■ THE TASK ■
Transcribe all the entries word for word, but omit the images.

Pixel coordinate grounding data:
-=-=-
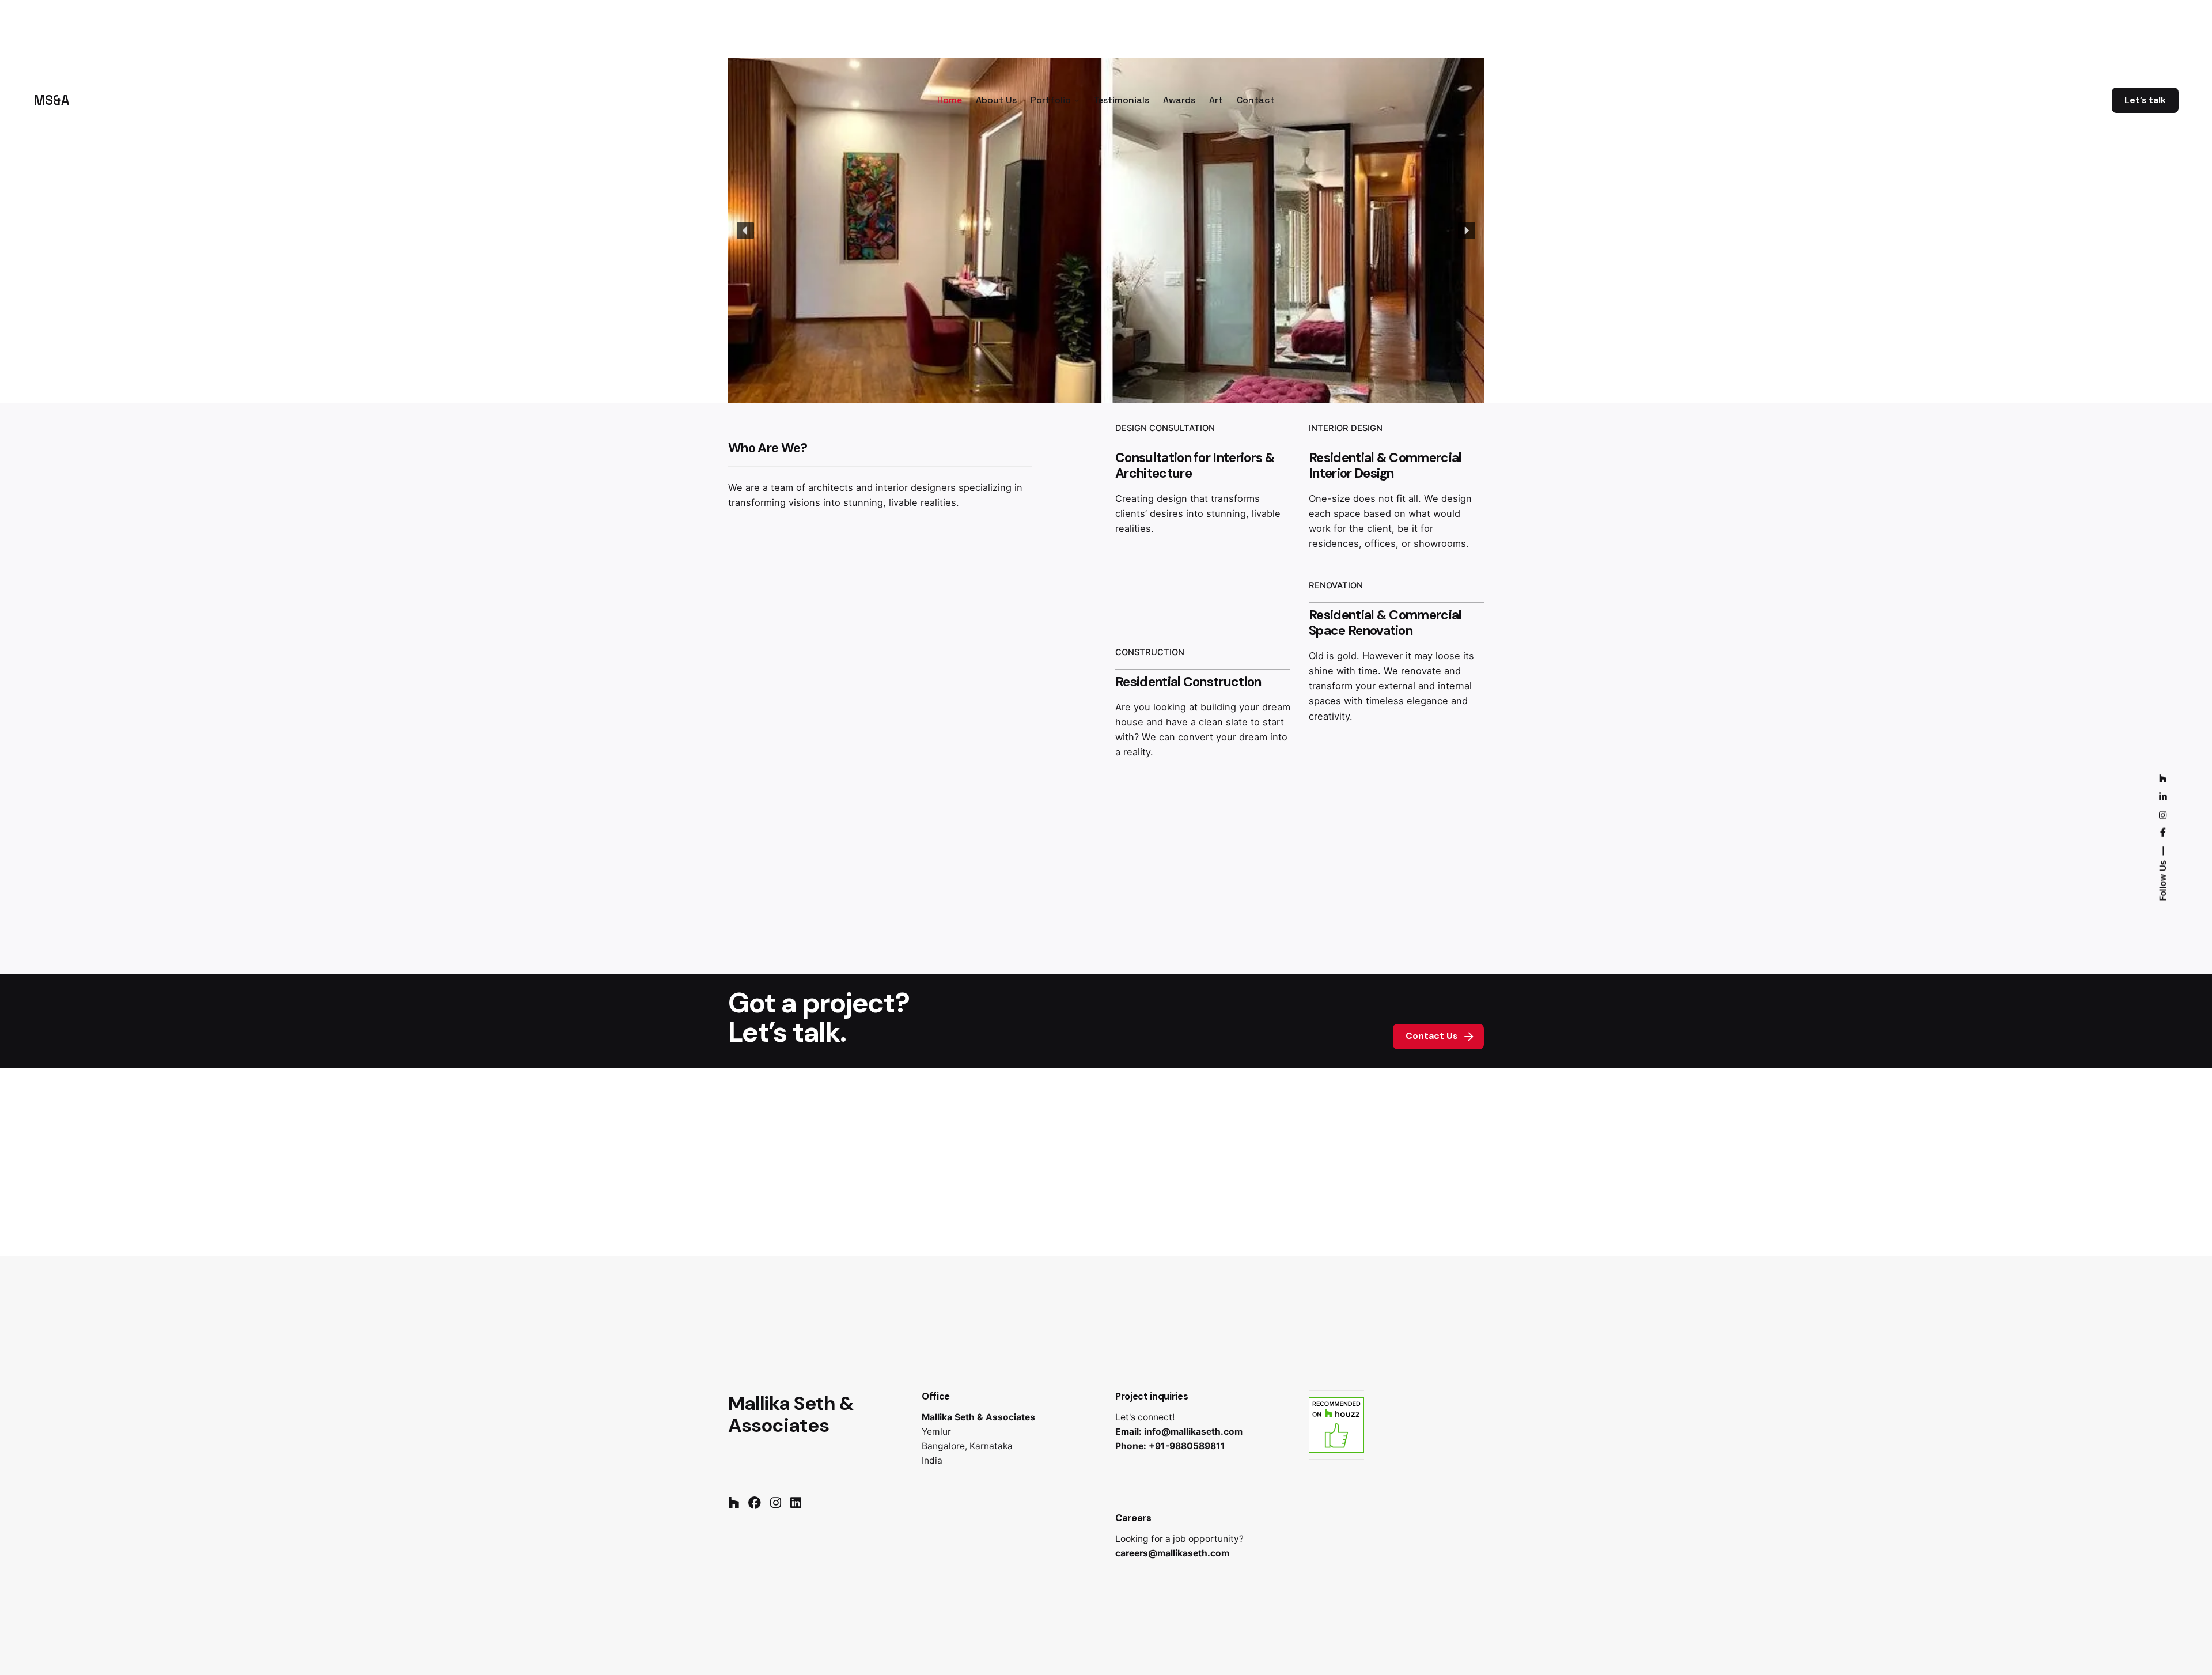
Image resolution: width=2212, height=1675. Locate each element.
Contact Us (1431, 1036)
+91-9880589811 (1187, 1445)
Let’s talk (2145, 100)
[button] (745, 230)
-=-=-
■ RESULT OF THE EXERCISE ■
Image resolution: width=2212, height=1675. Locate each element.
Contact Us (1431, 1036)
+91-9880589811 (1187, 1445)
Let’s talk (2145, 100)
[button] (745, 230)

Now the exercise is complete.